Objection #1: No Way Forward

I am not optimistic that the methodology of this book holds promise for moving beyond intractable political debates today, or untangling thorny puzzles in Christian political theology. Perhaps this is not one of VanDrunen’s intentions. If so, then my critique here is less a critique of VanDrunen, and more a prediction of what success it might have in moving the Christian political theology more broadly.
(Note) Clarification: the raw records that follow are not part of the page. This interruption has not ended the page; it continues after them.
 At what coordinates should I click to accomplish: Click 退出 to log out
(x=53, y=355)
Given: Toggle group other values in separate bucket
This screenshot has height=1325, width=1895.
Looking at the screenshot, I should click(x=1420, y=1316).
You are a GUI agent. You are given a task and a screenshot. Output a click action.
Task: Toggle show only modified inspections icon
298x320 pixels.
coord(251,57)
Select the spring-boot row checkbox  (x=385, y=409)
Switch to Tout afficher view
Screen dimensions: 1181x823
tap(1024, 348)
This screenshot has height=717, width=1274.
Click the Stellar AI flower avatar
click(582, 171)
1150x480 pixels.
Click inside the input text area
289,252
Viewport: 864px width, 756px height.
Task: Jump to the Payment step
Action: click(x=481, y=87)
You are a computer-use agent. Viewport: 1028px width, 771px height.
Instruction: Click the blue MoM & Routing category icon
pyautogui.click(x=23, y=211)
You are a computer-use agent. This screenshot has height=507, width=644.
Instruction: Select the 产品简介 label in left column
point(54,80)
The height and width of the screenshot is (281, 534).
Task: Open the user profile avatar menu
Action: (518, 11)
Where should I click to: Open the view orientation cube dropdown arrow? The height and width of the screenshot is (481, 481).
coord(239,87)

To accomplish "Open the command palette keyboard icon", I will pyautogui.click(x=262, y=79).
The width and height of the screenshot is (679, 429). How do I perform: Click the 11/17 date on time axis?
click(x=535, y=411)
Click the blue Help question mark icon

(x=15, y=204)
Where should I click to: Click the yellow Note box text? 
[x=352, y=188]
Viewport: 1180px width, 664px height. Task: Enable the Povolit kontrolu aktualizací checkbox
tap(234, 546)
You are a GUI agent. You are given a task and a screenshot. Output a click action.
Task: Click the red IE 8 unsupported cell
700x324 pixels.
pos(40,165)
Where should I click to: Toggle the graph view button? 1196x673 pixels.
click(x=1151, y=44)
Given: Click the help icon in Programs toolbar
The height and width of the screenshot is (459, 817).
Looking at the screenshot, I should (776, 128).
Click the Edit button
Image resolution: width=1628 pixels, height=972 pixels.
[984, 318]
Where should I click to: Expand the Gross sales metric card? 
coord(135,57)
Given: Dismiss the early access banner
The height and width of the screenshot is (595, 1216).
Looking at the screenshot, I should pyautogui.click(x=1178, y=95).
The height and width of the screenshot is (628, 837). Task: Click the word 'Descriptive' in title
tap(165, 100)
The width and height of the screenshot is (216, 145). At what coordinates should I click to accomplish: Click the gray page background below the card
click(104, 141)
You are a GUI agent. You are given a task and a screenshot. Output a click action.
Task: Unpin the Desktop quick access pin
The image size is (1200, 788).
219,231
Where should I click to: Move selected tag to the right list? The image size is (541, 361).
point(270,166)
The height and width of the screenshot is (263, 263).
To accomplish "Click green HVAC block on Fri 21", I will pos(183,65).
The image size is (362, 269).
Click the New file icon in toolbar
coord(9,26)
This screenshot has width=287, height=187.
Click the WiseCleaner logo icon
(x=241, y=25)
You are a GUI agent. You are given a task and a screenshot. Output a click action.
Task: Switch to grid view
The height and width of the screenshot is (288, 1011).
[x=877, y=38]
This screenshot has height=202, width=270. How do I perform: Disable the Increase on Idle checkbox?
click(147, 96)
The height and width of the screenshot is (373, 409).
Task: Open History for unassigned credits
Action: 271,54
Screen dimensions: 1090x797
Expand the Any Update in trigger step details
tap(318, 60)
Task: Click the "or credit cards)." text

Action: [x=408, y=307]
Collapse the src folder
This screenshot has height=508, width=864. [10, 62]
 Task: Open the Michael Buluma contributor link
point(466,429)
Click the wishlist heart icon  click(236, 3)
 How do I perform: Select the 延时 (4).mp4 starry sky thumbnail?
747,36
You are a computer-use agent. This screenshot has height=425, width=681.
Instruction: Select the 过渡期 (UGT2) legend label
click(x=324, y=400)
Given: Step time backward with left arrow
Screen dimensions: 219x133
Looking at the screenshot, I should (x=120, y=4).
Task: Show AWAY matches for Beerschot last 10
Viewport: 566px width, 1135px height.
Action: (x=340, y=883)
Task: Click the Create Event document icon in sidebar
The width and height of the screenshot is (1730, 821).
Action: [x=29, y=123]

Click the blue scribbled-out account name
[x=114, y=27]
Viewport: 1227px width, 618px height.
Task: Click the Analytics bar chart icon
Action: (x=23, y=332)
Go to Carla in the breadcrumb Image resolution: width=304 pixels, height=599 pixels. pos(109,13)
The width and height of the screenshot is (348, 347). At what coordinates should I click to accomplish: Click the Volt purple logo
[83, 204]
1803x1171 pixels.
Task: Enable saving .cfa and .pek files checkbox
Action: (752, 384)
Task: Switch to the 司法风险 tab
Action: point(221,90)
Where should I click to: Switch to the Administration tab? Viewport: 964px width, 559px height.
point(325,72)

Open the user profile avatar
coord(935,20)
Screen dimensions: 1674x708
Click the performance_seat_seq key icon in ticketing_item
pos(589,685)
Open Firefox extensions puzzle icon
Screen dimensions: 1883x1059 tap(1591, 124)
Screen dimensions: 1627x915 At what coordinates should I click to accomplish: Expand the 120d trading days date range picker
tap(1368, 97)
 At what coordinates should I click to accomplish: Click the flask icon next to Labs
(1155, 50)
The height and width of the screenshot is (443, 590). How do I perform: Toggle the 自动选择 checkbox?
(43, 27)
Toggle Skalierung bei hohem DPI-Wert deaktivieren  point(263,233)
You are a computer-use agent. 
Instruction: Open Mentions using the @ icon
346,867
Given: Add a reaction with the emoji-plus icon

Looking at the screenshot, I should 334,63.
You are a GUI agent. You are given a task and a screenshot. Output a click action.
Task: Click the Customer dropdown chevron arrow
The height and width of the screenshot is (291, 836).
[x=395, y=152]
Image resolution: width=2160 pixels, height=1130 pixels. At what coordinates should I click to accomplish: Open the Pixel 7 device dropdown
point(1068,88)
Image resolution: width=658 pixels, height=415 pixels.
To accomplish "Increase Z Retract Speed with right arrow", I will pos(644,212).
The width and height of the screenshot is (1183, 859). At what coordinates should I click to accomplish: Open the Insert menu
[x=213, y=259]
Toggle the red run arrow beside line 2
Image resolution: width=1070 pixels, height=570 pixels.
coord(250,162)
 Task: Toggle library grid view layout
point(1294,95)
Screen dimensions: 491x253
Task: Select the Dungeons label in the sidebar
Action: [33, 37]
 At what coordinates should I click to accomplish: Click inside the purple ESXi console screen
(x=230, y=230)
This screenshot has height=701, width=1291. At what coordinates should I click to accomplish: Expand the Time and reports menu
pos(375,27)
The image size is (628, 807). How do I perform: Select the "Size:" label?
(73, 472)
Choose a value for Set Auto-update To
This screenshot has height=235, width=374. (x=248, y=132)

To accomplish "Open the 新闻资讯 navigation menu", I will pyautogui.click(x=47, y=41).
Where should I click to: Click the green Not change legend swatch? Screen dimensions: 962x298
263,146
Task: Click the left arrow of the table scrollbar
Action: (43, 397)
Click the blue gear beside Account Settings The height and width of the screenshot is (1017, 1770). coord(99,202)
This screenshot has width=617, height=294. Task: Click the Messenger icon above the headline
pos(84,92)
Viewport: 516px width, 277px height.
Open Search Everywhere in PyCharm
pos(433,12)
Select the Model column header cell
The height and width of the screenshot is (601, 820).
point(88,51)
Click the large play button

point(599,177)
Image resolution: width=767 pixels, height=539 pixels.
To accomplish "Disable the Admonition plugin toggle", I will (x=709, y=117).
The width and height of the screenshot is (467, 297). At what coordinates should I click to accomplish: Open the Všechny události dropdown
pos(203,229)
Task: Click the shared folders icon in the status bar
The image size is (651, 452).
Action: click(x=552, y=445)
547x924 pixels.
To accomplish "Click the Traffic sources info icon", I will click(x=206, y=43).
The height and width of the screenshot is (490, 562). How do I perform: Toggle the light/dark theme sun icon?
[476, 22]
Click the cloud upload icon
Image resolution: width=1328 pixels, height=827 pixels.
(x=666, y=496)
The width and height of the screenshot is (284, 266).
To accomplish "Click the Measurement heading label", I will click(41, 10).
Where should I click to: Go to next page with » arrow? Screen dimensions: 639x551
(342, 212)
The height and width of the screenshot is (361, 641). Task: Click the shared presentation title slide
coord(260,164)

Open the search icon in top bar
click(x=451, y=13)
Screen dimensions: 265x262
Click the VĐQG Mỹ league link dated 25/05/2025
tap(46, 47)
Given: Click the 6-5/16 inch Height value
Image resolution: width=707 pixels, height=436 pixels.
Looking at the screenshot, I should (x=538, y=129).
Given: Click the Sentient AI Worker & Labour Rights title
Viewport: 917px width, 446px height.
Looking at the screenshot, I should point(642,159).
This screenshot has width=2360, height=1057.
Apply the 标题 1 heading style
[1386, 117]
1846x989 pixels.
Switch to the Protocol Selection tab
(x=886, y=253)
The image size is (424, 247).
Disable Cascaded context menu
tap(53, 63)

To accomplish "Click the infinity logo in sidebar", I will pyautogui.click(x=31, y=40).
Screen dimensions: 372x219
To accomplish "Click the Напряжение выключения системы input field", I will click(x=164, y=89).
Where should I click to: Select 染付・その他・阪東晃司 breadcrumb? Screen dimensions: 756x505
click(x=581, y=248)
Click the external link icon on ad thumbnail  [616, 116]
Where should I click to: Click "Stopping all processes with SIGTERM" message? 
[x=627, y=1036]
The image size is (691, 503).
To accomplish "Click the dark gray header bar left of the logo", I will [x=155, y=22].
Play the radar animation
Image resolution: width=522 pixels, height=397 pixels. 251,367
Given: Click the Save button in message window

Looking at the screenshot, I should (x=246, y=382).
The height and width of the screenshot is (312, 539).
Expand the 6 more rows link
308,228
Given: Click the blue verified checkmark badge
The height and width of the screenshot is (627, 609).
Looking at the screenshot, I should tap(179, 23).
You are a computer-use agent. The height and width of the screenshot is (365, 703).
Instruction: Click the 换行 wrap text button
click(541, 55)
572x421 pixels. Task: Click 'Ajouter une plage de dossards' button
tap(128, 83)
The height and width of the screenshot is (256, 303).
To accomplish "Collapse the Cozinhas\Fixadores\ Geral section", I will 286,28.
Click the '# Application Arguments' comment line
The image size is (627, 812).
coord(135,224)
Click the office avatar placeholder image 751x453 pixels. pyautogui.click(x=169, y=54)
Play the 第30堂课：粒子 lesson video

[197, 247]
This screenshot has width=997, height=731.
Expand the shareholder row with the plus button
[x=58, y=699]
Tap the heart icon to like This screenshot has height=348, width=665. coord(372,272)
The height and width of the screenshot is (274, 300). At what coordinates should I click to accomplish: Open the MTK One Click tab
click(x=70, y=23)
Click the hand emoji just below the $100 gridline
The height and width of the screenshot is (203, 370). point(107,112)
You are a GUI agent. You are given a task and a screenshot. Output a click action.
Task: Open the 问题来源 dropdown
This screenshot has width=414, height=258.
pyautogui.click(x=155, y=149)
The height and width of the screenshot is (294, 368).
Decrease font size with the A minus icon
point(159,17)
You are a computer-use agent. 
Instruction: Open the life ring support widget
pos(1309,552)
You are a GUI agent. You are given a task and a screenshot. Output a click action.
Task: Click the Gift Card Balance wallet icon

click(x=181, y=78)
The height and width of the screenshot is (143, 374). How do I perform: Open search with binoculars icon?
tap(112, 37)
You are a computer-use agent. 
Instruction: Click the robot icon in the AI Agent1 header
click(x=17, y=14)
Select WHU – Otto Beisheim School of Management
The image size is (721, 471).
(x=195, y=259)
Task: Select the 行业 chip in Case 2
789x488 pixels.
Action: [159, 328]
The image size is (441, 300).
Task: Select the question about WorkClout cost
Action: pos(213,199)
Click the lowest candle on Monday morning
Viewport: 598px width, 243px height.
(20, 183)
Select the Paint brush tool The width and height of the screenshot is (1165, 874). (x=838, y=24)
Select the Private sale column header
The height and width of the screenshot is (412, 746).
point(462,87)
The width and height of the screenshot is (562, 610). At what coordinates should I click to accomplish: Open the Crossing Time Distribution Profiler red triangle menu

Insofar as one of the strengths of a novel paradigm is that it helps sort extant data more coherently than previous paradigms,[10] VanDrunen’s new Noahic paradigm does not, to my eye, hold much promise.

The reason for my skepticism is how skeletal the Noahic covenant actually is, which leaves the connection between it and any social program extremely tenuous and without enough material upon which the desirability of a certain political program can be measured. Earlier generations of Christians realized how skeletal the Natural Law was, but had recourse to the entirety of scripture to shed light upon it. But VanDrunen’s isolation of much of the scriptural witness within a covenant of redemption, instead of a covenant of preservation, blocks that historic move. The result is almost inevitably eisegesis.

Take, for example, VanDrunen’s treatment of Genesis 9:4, which states: “you shall not eat flesh with its life, that is, its blood.” This is part of the Noahic covenant, and therefore, for VanDrunen, of the Natural Law. But it is difficult to see how such a strange commandment might constitute the natural law, and perhaps its strangeness accounts for why VanDrunen neither mentions it with any sustained attention, nor explains its omission.[11]

Yet, if we were to apply VanDrunen’s method of probable entailment from skeletal instruction to this passage, the result might go something like this: the commandment that human beings not eat the lifeblood of animals combined with the fact that the Noahic covenant is between God and every creature, suggests that creatures have rights to be treated in a particular way as well as humans.

We ought therefore to be ardent advocates of humanitarian food production systems, with the attendant regulatory agencies that policy would require. Moreover, given that every creature in the world is a covenant partner with God through the Noahic covenant, we have strong Noahic grounds for a movement of environmental conservationism, perhaps including categorical bans on industrialized farming and a ban on genetically modified poultry, a policy of national parks to preserve segments of creation against privatization and development, strong emissions regulations on auto manufacturers and factories, and perhaps even a Green New Deal to stop the ravages of anthropogenic climate change. In short, by reflection upon that passage, and following VanDrunen’s own method closely, we might produce a social policy that is diametrically opposed to the one VanDrunen advocates.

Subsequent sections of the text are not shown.